Tish Boyle’s Review Of Harry And The Natives


Harry & the Natives is a casual restaurant with an eclectic, old Florida ambiance. Popular with locals as well as seasonal residents, it was opened by Jack and Pauline MacArthur in 1952 as The Farm but was renamed when their son Harry, a chef, and daughter Paula took over in 1989. The walls are covered with humorous (and slightly risqué) wooden signs, and most nights there’s live music on the stage adjacent to the large tiki hut dining area.

Portions at Harry’s are generous, and the service is fast and friendly. Sunday brunch is very popular here. The menu includes everything from a Belgian waffle, to biscuits and gravy, to the more exotic gator hash with poached eggs. The lunch and dinner menus include an extensive assortment of sandwiches, including hot pastrami and mahi Reuben. There’s also a good variety of burgers available such as the Bistro burger (blackened, with bacon, grilled onions and Gorgonzola), the Hangover (bacon, over-up egg and maple mayonnaise) and yes, even a fresh-ground gator burger.

In search of some down-home Florida cooking, my husband and I stopped in for dinner recently. We shared a satisfying fried trio platter—a combo of chicken wings, coconut shrimp and house-made onion rings.

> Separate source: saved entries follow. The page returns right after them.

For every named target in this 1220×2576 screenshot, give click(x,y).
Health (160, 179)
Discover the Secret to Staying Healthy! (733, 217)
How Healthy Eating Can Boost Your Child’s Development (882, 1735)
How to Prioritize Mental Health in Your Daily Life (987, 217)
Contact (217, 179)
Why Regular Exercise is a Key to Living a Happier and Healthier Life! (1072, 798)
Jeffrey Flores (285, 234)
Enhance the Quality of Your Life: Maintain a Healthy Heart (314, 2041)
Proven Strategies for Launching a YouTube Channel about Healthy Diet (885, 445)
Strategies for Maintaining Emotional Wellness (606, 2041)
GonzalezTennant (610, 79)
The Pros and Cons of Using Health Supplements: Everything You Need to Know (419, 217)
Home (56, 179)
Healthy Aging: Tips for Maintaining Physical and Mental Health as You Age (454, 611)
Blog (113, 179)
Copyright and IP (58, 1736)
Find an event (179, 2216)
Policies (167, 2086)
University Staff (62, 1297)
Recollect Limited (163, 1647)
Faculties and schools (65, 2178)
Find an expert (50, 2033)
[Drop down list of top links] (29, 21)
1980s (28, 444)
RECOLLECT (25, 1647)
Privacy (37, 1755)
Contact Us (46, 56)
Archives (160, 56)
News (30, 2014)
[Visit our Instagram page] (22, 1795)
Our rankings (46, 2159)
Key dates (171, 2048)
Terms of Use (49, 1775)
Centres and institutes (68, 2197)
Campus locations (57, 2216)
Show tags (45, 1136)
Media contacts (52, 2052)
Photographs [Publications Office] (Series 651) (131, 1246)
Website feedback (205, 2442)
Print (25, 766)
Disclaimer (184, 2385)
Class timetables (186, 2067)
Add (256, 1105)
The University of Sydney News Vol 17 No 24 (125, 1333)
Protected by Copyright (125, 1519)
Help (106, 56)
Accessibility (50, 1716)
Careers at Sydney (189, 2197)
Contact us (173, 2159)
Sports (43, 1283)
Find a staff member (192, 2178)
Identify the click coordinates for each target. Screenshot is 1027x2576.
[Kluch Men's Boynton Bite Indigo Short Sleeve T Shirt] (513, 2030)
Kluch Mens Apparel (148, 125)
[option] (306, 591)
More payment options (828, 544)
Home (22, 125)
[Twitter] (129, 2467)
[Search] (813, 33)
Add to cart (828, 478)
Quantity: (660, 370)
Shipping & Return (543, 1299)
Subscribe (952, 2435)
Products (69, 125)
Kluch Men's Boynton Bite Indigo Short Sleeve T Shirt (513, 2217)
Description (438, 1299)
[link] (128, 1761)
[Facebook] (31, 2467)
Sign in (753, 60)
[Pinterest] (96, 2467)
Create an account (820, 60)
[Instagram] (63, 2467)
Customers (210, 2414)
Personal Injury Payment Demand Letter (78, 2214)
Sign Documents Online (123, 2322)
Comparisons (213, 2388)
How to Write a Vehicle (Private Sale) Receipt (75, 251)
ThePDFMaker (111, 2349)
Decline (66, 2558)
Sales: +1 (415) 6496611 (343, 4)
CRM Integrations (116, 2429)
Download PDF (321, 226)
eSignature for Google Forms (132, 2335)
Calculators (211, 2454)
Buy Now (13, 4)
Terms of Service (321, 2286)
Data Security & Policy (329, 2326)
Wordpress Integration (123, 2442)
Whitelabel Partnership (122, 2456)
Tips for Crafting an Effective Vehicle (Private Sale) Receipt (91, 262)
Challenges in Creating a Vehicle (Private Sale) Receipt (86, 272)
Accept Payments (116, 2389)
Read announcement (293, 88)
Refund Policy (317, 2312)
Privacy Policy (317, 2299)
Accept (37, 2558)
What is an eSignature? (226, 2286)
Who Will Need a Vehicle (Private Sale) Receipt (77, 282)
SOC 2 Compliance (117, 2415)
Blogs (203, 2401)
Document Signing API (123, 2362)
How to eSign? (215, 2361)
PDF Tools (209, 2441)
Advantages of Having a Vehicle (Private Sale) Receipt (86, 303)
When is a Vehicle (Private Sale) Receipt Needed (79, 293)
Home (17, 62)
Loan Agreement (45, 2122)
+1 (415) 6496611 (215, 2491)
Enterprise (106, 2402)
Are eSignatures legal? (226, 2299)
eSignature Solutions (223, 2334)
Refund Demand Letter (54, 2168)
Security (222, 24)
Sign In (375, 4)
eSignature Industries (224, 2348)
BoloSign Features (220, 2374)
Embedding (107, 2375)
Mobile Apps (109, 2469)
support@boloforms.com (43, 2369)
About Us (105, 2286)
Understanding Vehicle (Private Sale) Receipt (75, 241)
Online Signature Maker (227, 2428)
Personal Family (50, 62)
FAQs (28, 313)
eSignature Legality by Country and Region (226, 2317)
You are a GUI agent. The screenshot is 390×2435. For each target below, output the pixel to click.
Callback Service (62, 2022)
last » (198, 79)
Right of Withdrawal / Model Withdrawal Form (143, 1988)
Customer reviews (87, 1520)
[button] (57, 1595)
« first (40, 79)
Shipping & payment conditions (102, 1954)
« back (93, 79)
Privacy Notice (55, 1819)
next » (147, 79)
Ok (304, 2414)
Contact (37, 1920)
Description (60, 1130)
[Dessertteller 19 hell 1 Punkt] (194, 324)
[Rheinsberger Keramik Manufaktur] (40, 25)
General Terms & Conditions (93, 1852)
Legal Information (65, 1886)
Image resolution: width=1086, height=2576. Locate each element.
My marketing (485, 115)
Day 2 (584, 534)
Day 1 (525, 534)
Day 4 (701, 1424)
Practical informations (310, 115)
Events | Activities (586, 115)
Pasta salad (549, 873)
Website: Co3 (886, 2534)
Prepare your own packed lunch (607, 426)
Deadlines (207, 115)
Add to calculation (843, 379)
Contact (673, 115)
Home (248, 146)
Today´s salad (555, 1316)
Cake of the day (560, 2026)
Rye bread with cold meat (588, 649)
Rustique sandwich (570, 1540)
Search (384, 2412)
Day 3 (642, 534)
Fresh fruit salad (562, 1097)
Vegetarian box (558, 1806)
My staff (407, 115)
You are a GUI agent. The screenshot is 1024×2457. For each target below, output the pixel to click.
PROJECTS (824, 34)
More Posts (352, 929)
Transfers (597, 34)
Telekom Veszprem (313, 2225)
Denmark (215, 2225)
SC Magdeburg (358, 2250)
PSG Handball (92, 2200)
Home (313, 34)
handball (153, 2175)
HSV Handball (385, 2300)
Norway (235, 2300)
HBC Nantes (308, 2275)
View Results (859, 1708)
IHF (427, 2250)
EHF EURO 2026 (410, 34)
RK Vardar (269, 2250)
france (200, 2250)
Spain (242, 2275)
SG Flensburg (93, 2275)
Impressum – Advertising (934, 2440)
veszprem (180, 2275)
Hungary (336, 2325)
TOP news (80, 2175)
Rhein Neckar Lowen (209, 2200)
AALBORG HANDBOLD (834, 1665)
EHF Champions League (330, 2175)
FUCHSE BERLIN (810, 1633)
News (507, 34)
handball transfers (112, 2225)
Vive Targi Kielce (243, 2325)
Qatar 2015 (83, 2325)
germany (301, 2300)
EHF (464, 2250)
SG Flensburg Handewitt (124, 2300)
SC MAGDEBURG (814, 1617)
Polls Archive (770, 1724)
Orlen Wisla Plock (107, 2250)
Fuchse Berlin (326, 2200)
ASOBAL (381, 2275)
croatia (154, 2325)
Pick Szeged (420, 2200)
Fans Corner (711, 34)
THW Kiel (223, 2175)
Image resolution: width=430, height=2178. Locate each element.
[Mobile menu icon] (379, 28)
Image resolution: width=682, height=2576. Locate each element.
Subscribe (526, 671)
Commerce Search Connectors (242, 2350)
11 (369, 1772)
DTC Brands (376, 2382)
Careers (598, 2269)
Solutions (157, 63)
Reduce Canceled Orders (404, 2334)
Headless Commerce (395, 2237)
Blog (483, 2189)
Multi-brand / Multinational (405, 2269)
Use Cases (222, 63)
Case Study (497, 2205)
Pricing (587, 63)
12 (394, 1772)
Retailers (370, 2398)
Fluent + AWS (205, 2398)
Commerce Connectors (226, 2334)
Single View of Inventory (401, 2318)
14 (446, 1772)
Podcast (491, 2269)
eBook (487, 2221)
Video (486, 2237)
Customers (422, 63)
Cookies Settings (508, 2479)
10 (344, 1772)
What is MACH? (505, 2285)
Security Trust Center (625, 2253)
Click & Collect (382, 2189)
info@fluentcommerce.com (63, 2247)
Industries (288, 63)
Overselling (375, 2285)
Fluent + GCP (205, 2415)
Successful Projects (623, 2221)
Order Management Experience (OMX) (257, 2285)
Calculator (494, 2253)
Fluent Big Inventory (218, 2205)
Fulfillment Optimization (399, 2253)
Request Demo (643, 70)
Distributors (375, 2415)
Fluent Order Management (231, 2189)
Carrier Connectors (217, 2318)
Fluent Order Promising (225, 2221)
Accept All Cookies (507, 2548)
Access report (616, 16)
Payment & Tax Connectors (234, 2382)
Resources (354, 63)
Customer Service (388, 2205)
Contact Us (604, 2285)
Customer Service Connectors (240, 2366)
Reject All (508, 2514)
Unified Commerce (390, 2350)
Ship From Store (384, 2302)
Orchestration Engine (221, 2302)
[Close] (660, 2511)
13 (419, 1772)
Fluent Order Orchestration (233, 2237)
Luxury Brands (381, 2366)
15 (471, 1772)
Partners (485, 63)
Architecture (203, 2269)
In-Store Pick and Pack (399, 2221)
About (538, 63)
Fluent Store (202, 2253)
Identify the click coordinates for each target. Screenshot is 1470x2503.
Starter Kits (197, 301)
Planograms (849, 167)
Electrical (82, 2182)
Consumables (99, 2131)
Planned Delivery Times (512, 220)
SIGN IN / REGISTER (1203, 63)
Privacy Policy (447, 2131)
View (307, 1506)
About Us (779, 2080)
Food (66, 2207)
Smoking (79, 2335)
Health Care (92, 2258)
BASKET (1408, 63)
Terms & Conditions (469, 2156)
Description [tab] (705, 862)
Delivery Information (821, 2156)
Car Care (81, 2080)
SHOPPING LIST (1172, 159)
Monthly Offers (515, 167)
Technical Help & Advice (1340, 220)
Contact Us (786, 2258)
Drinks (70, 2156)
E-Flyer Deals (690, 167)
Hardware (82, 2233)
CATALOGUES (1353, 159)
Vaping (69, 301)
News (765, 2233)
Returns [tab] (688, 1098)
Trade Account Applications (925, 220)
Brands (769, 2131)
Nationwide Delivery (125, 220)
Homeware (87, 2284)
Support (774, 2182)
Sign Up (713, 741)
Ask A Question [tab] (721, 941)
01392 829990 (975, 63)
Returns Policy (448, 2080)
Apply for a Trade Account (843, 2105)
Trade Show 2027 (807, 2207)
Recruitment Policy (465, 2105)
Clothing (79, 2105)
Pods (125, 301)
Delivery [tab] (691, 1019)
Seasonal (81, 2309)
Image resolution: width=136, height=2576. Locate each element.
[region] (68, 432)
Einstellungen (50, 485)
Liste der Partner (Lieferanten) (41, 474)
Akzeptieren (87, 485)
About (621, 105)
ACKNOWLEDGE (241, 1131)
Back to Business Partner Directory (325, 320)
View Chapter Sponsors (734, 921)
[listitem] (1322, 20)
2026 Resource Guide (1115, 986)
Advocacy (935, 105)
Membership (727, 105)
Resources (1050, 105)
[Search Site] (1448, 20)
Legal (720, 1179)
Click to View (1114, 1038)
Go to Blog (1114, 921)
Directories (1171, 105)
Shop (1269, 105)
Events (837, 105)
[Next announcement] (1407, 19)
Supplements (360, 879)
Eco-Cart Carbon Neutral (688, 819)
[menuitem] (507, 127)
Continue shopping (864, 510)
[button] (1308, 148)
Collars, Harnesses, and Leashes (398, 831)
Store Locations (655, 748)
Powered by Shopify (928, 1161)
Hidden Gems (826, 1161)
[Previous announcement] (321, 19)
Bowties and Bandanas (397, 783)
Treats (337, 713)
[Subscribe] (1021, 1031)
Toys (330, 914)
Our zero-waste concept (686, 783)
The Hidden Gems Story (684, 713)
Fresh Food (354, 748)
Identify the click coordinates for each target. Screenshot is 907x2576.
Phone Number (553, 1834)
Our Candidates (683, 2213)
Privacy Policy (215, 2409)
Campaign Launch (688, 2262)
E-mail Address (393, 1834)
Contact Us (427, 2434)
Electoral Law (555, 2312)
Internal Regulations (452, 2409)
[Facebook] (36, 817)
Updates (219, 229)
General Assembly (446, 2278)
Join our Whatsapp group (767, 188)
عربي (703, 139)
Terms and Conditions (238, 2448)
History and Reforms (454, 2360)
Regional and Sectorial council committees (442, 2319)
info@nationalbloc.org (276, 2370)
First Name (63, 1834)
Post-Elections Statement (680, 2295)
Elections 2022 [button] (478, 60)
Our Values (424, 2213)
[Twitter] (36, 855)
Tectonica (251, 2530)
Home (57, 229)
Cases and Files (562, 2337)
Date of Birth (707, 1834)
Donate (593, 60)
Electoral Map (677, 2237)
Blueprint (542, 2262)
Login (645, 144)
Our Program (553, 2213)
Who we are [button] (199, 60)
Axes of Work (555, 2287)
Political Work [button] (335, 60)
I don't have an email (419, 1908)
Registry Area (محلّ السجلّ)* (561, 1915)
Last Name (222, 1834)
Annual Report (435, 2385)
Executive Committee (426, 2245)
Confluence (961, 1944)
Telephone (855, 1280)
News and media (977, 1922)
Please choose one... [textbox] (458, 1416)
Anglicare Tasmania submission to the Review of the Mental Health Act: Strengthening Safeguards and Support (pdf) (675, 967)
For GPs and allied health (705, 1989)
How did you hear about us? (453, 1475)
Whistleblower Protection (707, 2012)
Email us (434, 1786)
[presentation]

Adrienne, our enthusiastic server, praised the burgers, so I ordered a bacon cheeseburger with the works, which was juicy and flavorful. My husband opted for the prime rib (a Friday dinner special), which was perfectly cooked and nicely marbled. It came with soup or salad and a side.

As for dessert, Harry’s is known for their Key lime pie as well as their Mississippi mud pie. Though we didn’t have room to indulge this time, it gives us another good reason to return to Harry & the Natives very soon.